Он снова лежал в постели, когда ему пришла новая мысль. В сущности, почему он решил, что звук раздался далеко?.. А ладно, он устал, и вообще это неважно.

Гибсон трогательно и слепо верил в приборы. Если бы что-нибудь разладилось, автоматическая сирена немедленно подняла бы всех на ноги.

Ее проверяли множество раз, она была способна разбудить мертвых.

Значит, можно спокойно заснуть, положившись на ее неусыпное бдение.

Он был совершенно прав, но никогда не узнал об этом. А утром он все забыл.


* * *

– Кстати, Мартин, – сказал Норден. – Помните, вы меня просили выпустить вас в скафандре?

– Да. А вы сказали, что это против правил.

В первый раз за все время Норден смутился:

– Да, разумеется, против правил, но сейчас не обычный рейс, и вы, строго говоря, не пассажир. Я думаю, это можно устроить.

Гибсон ликовал. Ему так и не пришло в голову спросить Нордена, почему тот изменил свое мнение.


* * *

– Слушай, Джонни, – сказал Хилтон (он один звал Нордена по имени, все остальные величали его капитаном), – теперь уже ясно, в чем дело с давлением воздуха. Утечка не прекращается. Дней через десять начнется аварийное положение.

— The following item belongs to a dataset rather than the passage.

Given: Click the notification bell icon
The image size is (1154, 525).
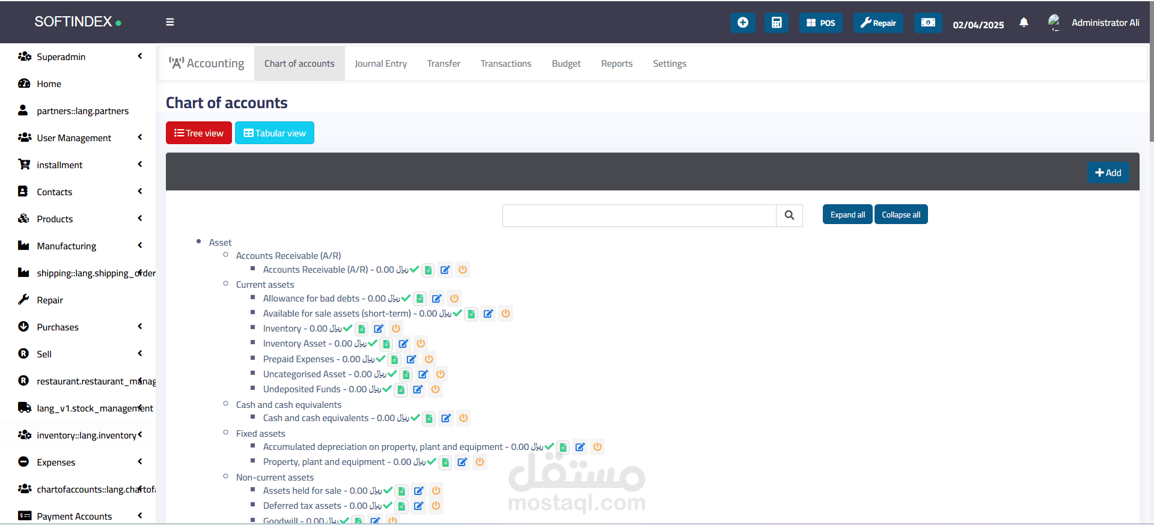Looking at the screenshot, I should point(1024,23).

– А, черт! Что-то надо делать. Я думал, дотянем до Марса.

Норден расстроился. Крупные космолеты метеоритная пыль пробивала два раза в год. Обычно ждали, пока наберется несколько крошечных пробоин, но эта была покрупнее.

– Сколько времени тебе нужно, чтоб ее найти?

– В том-то и дело, – сердито сказал Хилтон. – У нас один-единственный детектор, а поверхность космолета – пятьдесят тысяч квадратных метров. Дня два, думаю. Была бы она побольше, автоматы бы сработали и сами бы ее нашли.

– Хорошо, что не сработали, – хмыкнул Норден. – Пришлось бы ему объяснять.

Джимми Спенсер, который всегда делал то, что не хотелось делать никому, обошел корабль раз двенадцать и нашел дырку через три дня.

Увидеть ее было нелегко, но сверхчувствительный детектор заметил, что вакуум около этой части обшивки не так пуст, как ему положено. Джимми пометил место мелом и с облегчением вернулся внутрь.

– Джимми, – спросил Норден, – а мистер Гибсон знает, что ты там делал?

– Нет, – сказал Джимми.

– Так-так. А как ты думаешь, ему никто не мог сказать?

– Не знаю. По-моему, если бы ему сказали, он бы это как-нибудь проявил.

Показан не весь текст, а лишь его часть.